Another example is in the claim of Mr Green where the same paragraph pleads:
"Alternatively, Mr Green failed to mitigate the losses that he has otherwise suffered by not seeking the alternative employment identified in the Duncan report."
In the case of another claimant, Mr Doughty, paragraph 6 of the Statements of Contention is in the following form:
"Alternatively Mr Doughty failed to mitigate the losses that he has otherwise suffered by not continuing with his employment at Downer EDI."
A further example is to be found in the claim of Mr Handford, where the paragraph reads:
"Alternatively Mr Handford failed to mitigate the losses that he has otherwise suffered:
(a) by undertaking university study and relatively low paid employment instead of seeking to maximise his income by pursuing employment using the skills, experience and qualifications he had obtained in the Navy;
(b) by not seeking the alternative employment identified in the Duncan report; and
(c) by not completing his Certificate III or Certificate IV in Engineering."
The allegation of failure to mitigate losses was not contained in each of the Statements of Contention and was often described in words similar to those examples which I have set out above.

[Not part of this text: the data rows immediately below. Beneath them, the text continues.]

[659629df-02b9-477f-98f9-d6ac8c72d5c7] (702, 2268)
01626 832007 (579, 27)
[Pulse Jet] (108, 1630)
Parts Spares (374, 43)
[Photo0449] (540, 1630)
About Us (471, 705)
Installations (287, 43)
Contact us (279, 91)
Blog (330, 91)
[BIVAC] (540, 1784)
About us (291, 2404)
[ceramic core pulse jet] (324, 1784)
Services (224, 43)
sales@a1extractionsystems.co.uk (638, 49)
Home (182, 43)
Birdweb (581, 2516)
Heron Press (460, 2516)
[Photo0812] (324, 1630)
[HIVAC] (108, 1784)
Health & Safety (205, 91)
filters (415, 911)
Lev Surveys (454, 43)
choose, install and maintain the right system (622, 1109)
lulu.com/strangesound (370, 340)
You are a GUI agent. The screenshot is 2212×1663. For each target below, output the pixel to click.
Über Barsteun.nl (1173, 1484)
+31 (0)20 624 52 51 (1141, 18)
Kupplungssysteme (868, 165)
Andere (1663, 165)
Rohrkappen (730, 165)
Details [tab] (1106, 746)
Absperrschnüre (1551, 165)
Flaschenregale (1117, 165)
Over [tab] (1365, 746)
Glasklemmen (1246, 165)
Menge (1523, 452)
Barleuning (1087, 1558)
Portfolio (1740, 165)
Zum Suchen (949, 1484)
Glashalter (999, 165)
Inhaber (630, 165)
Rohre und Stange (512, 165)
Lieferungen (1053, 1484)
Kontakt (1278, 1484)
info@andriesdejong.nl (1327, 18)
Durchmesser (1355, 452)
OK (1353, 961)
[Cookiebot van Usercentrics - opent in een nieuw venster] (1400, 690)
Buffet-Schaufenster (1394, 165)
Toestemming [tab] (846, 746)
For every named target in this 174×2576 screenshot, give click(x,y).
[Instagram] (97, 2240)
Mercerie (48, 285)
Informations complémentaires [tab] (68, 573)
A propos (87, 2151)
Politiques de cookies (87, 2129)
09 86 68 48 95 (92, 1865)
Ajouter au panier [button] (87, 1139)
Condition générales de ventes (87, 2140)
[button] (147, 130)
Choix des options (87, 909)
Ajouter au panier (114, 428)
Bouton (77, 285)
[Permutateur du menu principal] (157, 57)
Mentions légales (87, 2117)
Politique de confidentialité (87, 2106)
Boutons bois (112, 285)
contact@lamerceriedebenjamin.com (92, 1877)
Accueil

The claimants submit that a pleading of failure to mitigate losses is one which should be contained in the Statement of Defence and that in the history of these proceedings, the Commonwealth had previously sought relief to allow it to plead the mitigation of loss but that relief had been rejected.
The claimants submit that this was a case where once again at the very last minute, in effect, by way of, in effect, an amended pleading, the Commonwealth has sought to rely upon a failure to mitigate the loss which each claimant has sustained. The claimants submit they are prejudiced by that because it will be necessary for them to revisit each claimant's case to examine whether or not they will need to put on additional lay or expert evidence; and that would result in a good deal of cost, expense and consequential delay for the EFSG members in having their assessments determined.
They submit, contrary to the case advanced for the Commonwealth, that the Commonwealth could have and ought to have raised the matter much earlier. In that respect they rely upon the exchange of correspondence between the parties many months ago, drawing the Commonwealth's attention to the need for it to do so.
The Commonwealth submits that it should be entitled to rely with respect to the claim of the EFSG claimants and, as well, the balance of the remaining group members on an argument or submission that the claimants had failed to mitigate their loss. The Commonwealth submits that the notion of a failure to mitigate loss is a well-known legal conclusion to be drawn from conduct in which individuals engaged and the Commonwealth submits it is clear that the conduct upon which the assertion of failure to mitigate is made was well within the range of factual conduct to be considered by the Referees in the course of the hearing.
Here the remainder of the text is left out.